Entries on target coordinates
···

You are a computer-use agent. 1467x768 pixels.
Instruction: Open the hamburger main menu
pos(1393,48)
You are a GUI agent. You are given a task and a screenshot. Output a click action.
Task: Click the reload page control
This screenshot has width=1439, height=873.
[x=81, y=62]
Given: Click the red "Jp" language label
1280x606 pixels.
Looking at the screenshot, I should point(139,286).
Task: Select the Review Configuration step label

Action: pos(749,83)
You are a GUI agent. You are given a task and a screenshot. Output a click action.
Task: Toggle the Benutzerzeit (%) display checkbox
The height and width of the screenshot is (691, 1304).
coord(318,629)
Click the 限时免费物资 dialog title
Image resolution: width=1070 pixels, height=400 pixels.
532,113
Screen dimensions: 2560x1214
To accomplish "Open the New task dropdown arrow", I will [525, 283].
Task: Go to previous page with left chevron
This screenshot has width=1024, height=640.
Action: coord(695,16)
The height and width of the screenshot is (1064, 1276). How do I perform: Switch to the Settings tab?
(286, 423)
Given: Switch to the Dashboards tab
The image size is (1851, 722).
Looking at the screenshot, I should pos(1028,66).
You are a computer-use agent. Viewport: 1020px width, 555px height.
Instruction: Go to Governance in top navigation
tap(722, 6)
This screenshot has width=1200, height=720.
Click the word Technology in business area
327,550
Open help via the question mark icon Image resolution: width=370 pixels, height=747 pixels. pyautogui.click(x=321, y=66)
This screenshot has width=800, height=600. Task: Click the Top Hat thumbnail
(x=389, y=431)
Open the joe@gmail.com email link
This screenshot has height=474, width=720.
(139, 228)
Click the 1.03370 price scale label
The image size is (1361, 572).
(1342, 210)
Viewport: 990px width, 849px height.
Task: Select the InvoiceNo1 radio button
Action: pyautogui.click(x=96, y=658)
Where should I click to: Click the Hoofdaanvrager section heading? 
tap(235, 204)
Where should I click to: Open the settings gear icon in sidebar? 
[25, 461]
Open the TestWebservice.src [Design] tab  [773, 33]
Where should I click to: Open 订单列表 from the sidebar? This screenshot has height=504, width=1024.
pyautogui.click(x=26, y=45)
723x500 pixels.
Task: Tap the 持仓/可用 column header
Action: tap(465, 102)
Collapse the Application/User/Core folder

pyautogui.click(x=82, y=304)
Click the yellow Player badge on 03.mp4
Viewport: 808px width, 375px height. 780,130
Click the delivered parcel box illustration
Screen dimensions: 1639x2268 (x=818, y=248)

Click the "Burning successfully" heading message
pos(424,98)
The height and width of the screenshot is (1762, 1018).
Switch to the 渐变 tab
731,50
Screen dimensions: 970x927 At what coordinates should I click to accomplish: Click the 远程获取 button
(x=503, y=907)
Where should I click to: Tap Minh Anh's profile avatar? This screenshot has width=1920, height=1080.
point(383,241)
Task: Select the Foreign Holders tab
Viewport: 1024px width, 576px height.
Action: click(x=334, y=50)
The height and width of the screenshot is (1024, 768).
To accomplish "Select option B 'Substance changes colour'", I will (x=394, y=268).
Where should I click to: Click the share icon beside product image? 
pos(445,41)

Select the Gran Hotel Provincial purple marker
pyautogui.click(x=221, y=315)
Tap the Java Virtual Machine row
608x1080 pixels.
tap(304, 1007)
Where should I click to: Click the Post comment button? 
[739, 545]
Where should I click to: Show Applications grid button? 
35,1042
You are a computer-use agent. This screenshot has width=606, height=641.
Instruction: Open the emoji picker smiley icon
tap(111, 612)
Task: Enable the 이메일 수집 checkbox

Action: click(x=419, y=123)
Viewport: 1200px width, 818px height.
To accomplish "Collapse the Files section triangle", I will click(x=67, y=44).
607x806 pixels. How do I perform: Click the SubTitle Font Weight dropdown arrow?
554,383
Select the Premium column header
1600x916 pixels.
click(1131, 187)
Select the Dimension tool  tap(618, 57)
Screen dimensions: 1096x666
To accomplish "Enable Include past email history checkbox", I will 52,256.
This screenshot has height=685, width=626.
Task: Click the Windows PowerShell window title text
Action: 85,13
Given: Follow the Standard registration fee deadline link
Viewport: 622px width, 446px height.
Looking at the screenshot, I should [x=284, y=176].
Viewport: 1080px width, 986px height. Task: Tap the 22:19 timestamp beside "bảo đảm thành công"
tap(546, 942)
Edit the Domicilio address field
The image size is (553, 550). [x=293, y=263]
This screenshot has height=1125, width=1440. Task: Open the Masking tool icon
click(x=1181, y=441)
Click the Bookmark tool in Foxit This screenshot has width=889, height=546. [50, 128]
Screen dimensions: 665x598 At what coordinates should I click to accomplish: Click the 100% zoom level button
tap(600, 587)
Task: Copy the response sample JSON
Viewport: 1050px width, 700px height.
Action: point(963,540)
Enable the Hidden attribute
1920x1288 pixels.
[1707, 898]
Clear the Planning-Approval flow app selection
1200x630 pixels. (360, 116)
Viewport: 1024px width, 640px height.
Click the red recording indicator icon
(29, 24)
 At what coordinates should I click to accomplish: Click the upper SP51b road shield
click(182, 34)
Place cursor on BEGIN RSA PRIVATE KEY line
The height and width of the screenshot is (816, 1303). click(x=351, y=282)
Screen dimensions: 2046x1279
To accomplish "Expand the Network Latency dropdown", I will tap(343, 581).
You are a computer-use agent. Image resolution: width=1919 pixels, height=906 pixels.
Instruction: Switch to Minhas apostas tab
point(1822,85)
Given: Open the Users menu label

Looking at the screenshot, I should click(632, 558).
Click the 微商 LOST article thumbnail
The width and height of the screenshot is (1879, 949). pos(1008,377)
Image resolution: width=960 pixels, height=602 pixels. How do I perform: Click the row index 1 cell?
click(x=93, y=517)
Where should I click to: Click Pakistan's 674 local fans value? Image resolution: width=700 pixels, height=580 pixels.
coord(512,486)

···

EXERCISE REQUIREMENTS:
Render every entry above as a JSON list of strings, with one string for each line and blank lines left out.

EXPECTED ANSWER:
[
  "You are a computer-use agent. 1467x768 pixels.",
  "Instruction: Open the hamburger main menu",
  "pos(1393,48)",
  "You are a GUI agent. You are given a task and a screenshot. Output a click action.",
  "Task: Click the reload page control",
  "This screenshot has width=1439, height=873.",
  "[x=81, y=62]",
  "Given: Click the red \"Jp\" language label",
  "1280x606 pixels.",
  "Looking at the screenshot, I should point(139,286).",
  "Task: Select the Review Configuration step label",
  "Action: pos(749,83)",
  "You are a GUI agent. You are given a task and a screenshot. Output a click action.",
  "Task: Toggle the Benutzerzeit (%) display checkbox",
  "The height and width of the screenshot is (691, 1304).",
  "coord(318,629)",
  "Click the 限时免费物资 dialog title",
  "Image resolution: width=1070 pixels, height=400 pixels.",
  "532,113",
  "Screen dimensions: 2560x1214",
  "To accomplish \"Open the New task dropdown arrow\", I will [525, 283].",
  "Task: Go to previous page with left chevron",
  "This screenshot has width=1024, height=640.",
  "Action: coord(695,16)",
  "The height and width of the screenshot is (1064, 1276). How do I perform: Switch to the Settings tab?",
  "(286, 423)",
  "Given: Switch to the Dashboards tab",
  "The image size is (1851, 722).",
  "Looking at the screenshot, I should pos(1028,66).",
  "You are a computer-use agent. Viewport: 1020px width, 555px height.",
  "Instruction: Go to Governance in top navigation",
  "tap(722, 6)",
  "This screenshot has width=1200, height=720.",
  "Click the word Technology in business area",
  "327,550",
  "Open help via the question mark icon Image resolution: width=370 pixels, height=747 pixels. pyautogui.click(x=321, y=66)",
  "This screenshot has width=800, height=600. Task: Click the Top Hat thumbnail",
  "(x=389, y=431)",
  "Open the joe@gmail.com email link",
  "This screenshot has height=474, width=720.",
  "(139, 228)",
  "Click the 1.03370 price scale label",
  "The image size is (1361, 572).",
  "(1342, 210)",
  "Viewport: 990px width, 849px height.",
  "Task: Select the InvoiceNo1 radio button",
  "Action: pyautogui.click(x=96, y=658)",
  "Where should I click to: Click the Hoofdaanvrager section heading? ",
  "tap(235, 204)",
  "Where should I click to: Open the settings gear icon in sidebar? ",
  "[25, 461]",
  "Open the TestWebservice.src [Design] tab  [773, 33]",
  "Where should I click to: Open 订单列表 from the sidebar? This screenshot has height=504, width=1024.",
  "pyautogui.click(x=26, y=45)",
  "723x500 pixels.",
  "Task: Tap the 持仓/可用 column header",
  "Action: tap(465, 102)",
  "Collapse the Application/User/Core folder",
  "pyautogui.click(x=82, y=304)",
  "Click the yellow Player badge on 03.mp4",
  "Viewport: 808px width, 375px height. 780,130",
  "Click the delivered parcel box illustration",
  "Screen dimensions: 1639x2268 (x=818, y=248)",
  "Click the \"Burning successfully\" heading message",
  "pos(424,98)",
  "The height and width of the screenshot is (1762, 1018).",
  "Switch to the 渐变 tab",
  "731,50",
  "Screen dimensions: 970x927 At what coordinates should I click to accomplish: Click the 远程获取 button",
  "(x=503, y=907)",
  "Where should I click to: Tap Minh Anh's profile avatar? This screenshot has width=1920, height=1080.",
  "point(383,241)",
  "Task: Select the Foreign Holders tab",
  "Viewport: 1024px width, 576px height.",
  "Action: click(x=334, y=50)",
  "The height and width of the screenshot is (1024, 768).",
  "To accomplish \"Select option B 'Substance changes colour'\", I will (x=394, y=268).",
  "Where should I click to: Click the share icon beside product image? ",
  "pos(445,41)",
  "Select the Gran Hotel Provincial purple marker",
  "pyautogui.click(x=221, y=315)",
  "Tap the Java Virtual Machine row",
  "608x1080 pixels.",
  "tap(304, 1007)",
  "Where should I click to: Click the Post comment button? ",
  "[739, 545]",
  "Where should I click to: Show Applications grid button? ",
  "35,1042",
  "You are a computer-use agent. This screenshot has width=606, height=641.",
  "Instruction: Open the emoji picker smiley icon",
  "tap(111, 612)",
  "Task: Enable the 이메일 수집 checkbox",
  "Action: click(x=419, y=123)",
  "Viewport: 1200px width, 818px height.",
  "To accomplish \"Collapse the Files section triangle\", I will click(x=67, y=44).",
  "607x806 pixels. How do I perform: Click the SubTitle Font Weight dropdown arrow?",
  "554,383",
  "Select the Premium column header",
  "1600x916 pixels.",
  "click(1131, 187)",
  "Select the Dimension tool  tap(618, 57)",
  "Screen dimensions: 1096x666",
  "To accomplish \"Enable Include past email history checkbox\", I will 52,256.",
  "This screenshot has height=685, width=626.",
  "Task: Click the Windows PowerShell window title text",
  "Action: 85,13",
  "Given: Follow the Standard registration fee deadline link",
  "Viewport: 622px width, 446px height.",
  "Looking at the screenshot, I should [x=284, y=176].",
  "Viewport: 1080px width, 986px height. Task: Tap the 22:19 timestamp beside \"bảo đảm thành công\"",
  "tap(546, 942)",
  "Edit the Domicilio address field",
  "The image size is (553, 550). [x=293, y=263]",
  "This screenshot has height=1125, width=1440. Task: Open the Masking tool icon",
  "click(x=1181, y=441)",
  "Click the Bookmark tool in Foxit This screenshot has width=889, height=546. [50, 128]",
  "Screen dimensions: 665x598 At what coordinates should I click to accomplish: Click the 100% zoom level button",
  "tap(600, 587)",
  "Task: Copy the response sample JSON",
  "Viewport: 1050px width, 700px height.",
  "Action: point(963,540)",
  "Enable the Hidden attribute",
  "1920x1288 pixels.",
  "[1707, 898]",
  "Clear the Planning-Approval flow app selection",
  "1200x630 pixels. (360, 116)",
  "Viewport: 1024px width, 640px height.",
  "Click the red recording indicator icon",
  "(29, 24)",
  " At what coordinates should I click to accomplish: Click the upper SP51b road shield",
  "click(182, 34)",
  "Place cursor on BEGIN RSA PRIVATE KEY line",
  "The height and width of the screenshot is (816, 1303). click(x=351, y=282)",
  "Screen dimensions: 2046x1279",
  "To accomplish \"Expand the Network Latency dropdown\", I will tap(343, 581).",
  "You are a computer-use agent. Image resolution: width=1919 pixels, height=906 pixels.",
  "Instruction: Switch to Minhas apostas tab",
  "point(1822,85)",
  "Given: Open the Users menu label",
  "Looking at the screenshot, I should click(632, 558).",
  "Click the 微商 LOST article thumbnail",
  "The width and height of the screenshot is (1879, 949). pos(1008,377)",
  "Image resolution: width=960 pixels, height=602 pixels. How do I perform: Click the row index 1 cell?",
  "click(x=93, y=517)",
  "Where should I click to: Click Pakistan's 674 local fans value? Image resolution: width=700 pixels, height=580 pixels.",
  "coord(512,486)"
]